» **EXERCISE GOAL**
Can you render every line of the material below as a Markdown table with the columns Row and Line, numbering each row and omitting blank lines?

» **INPUT RECORDS**
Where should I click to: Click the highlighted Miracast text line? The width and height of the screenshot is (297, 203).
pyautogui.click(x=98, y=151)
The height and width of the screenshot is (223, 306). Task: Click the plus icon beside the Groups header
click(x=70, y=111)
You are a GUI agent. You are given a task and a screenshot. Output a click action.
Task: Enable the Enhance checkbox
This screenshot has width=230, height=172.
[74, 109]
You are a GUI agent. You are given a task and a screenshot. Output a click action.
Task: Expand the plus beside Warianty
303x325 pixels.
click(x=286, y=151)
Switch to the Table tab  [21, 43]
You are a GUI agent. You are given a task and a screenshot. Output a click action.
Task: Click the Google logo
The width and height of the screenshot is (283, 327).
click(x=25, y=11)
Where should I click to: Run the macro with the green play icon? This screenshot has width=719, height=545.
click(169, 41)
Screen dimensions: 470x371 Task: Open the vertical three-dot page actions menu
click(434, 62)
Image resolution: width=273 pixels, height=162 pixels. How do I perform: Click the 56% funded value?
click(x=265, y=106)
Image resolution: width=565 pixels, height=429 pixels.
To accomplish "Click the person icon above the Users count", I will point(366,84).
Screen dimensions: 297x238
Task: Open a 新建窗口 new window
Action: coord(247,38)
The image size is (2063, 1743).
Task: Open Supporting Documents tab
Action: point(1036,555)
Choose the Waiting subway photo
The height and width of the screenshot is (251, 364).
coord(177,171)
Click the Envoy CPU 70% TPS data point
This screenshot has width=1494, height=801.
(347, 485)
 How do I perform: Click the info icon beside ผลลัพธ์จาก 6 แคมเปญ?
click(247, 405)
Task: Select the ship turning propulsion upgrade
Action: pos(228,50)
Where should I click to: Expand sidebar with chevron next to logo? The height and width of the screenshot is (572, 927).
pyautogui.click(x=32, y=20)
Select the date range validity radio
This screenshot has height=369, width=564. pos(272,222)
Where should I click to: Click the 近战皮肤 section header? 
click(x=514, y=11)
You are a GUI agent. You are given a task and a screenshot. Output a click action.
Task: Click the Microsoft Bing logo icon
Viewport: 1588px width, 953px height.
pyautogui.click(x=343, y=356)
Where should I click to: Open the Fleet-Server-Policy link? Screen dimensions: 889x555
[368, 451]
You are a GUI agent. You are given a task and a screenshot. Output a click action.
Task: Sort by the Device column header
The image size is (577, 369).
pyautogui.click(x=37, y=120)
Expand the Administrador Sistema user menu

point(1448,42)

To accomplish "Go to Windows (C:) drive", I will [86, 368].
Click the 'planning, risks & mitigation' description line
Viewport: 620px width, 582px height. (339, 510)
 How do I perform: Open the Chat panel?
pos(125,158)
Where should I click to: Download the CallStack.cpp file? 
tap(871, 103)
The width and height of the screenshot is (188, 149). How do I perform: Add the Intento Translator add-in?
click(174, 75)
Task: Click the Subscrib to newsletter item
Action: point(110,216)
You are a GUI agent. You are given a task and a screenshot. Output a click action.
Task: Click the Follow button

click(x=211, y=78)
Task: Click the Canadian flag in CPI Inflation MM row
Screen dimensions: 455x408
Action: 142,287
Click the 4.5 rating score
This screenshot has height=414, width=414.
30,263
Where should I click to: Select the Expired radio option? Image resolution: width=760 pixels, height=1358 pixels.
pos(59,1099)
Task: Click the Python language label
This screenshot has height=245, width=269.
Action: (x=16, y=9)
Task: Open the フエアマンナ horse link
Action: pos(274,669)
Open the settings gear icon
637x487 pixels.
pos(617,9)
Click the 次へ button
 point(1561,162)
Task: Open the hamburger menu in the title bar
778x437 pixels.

» **RESULT OF THIS TASK**
| Row | Line |
|---|---|
| 1 | Where should I click to: Click the highlighted Miracast text line? The width and height of the screenshot is (297, 203). |
| 2 | pyautogui.click(x=98, y=151) |
| 3 | The height and width of the screenshot is (223, 306). Task: Click the plus icon beside the Groups header |
| 4 | click(x=70, y=111) |
| 5 | You are a GUI agent. You are given a task and a screenshot. Output a click action. |
| 6 | Task: Enable the Enhance checkbox |
| 7 | This screenshot has width=230, height=172. |
| 8 | [74, 109] |
| 9 | You are a GUI agent. You are given a task and a screenshot. Output a click action. |
| 10 | Task: Expand the plus beside Warianty |
| 11 | 303x325 pixels. |
| 12 | click(x=286, y=151) |
| 13 | Switch to the Table tab  [21, 43] |
| 14 | You are a GUI agent. You are given a task and a screenshot. Output a click action. |
| 15 | Task: Click the Google logo |
| 16 | The width and height of the screenshot is (283, 327). |
| 17 | click(x=25, y=11) |
| 18 | Where should I click to: Run the macro with the green play icon? This screenshot has width=719, height=545. |
| 19 | click(169, 41) |
| 20 | Screen dimensions: 470x371 Task: Open the vertical three-dot page actions menu |
| 21 | click(434, 62) |
| 22 | Image resolution: width=273 pixels, height=162 pixels. How do I perform: Click the 56% funded value? |
| 23 | click(x=265, y=106) |
| 24 | Image resolution: width=565 pixels, height=429 pixels. |
| 25 | To accomplish "Click the person icon above the Users count", I will point(366,84). |
| 26 | Screen dimensions: 297x238 |
| 27 | Task: Open a 新建窗口 new window |
| 28 | Action: coord(247,38) |
| 29 | The image size is (2063, 1743). |
| 30 | Task: Open Supporting Documents tab |
| 31 | Action: point(1036,555) |
| 32 | Choose the Waiting subway photo |
| 33 | The height and width of the screenshot is (251, 364). |
| 34 | coord(177,171) |
| 35 | Click the Envoy CPU 70% TPS data point |
| 36 | This screenshot has width=1494, height=801. |
| 37 | (347, 485) |
| 38 |  How do I perform: Click the info icon beside ผลลัพธ์จาก 6 แคมเปญ? |
| 39 | click(247, 405) |
| 40 | Task: Select the ship turning propulsion upgrade |
| 41 | Action: pos(228,50) |
| 42 | Where should I click to: Expand sidebar with chevron next to logo? The height and width of the screenshot is (572, 927). |
| 43 | pyautogui.click(x=32, y=20) |
| 44 | Select the date range validity radio |
| 45 | This screenshot has height=369, width=564. pos(272,222) |
| 46 | Where should I click to: Click the 近战皮肤 section header?  |
| 47 | click(x=514, y=11) |
| 48 | You are a GUI agent. You are given a task and a screenshot. Output a click action. |
| 49 | Task: Click the Microsoft Bing logo icon |
| 50 | Viewport: 1588px width, 953px height. |
| 51 | pyautogui.click(x=343, y=356) |
| 52 | Where should I click to: Open the Fleet-Server-Policy link? Screen dimensions: 889x555 |
| 53 | [368, 451] |
| 54 | You are a GUI agent. You are given a task and a screenshot. Output a click action. |
| 55 | Task: Sort by the Device column header |
| 56 | The image size is (577, 369). |
| 57 | pyautogui.click(x=37, y=120) |
| 58 | Expand the Administrador Sistema user menu |
| 59 | point(1448,42) |
| 60 | To accomplish "Go to Windows (C:) drive", I will [86, 368]. |
| 61 | Click the 'planning, risks & mitigation' description line |
| 62 | Viewport: 620px width, 582px height. (339, 510) |
| 63 |  How do I perform: Open the Chat panel? |
| 64 | pos(125,158) |
| 65 | Where should I click to: Download the CallStack.cpp file?  |
| 66 | tap(871, 103) |
| 67 | The width and height of the screenshot is (188, 149). How do I perform: Add the Intento Translator add-in? |
| 68 | click(174, 75) |
| 69 | Task: Click the Subscrib to newsletter item |
| 70 | Action: point(110,216) |
| 71 | You are a GUI agent. You are given a task and a screenshot. Output a click action. |
| 72 | Task: Click the Follow button |
| 73 | click(x=211, y=78) |
| 74 | Task: Click the Canadian flag in CPI Inflation MM row |
| 75 | Screen dimensions: 455x408 |
| 76 | Action: 142,287 |
| 77 | Click the 4.5 rating score |
| 78 | This screenshot has height=414, width=414. |
| 79 | 30,263 |
| 80 | Where should I click to: Select the Expired radio option? Image resolution: width=760 pixels, height=1358 pixels. |
| 81 | pos(59,1099) |
| 82 | Task: Click the Python language label |
| 83 | This screenshot has height=245, width=269. |
| 84 | Action: (x=16, y=9) |
| 85 | Task: Open the フエアマンナ horse link |
| 86 | Action: pos(274,669) |
| 87 | Open the settings gear icon |
| 88 | 637x487 pixels. |
| 89 | pos(617,9) |
| 90 | Click the 次へ button |
| 91 |  point(1561,162) |
| 92 | Task: Open the hamburger menu in the title bar |
| 93 | 778x437 pixels. |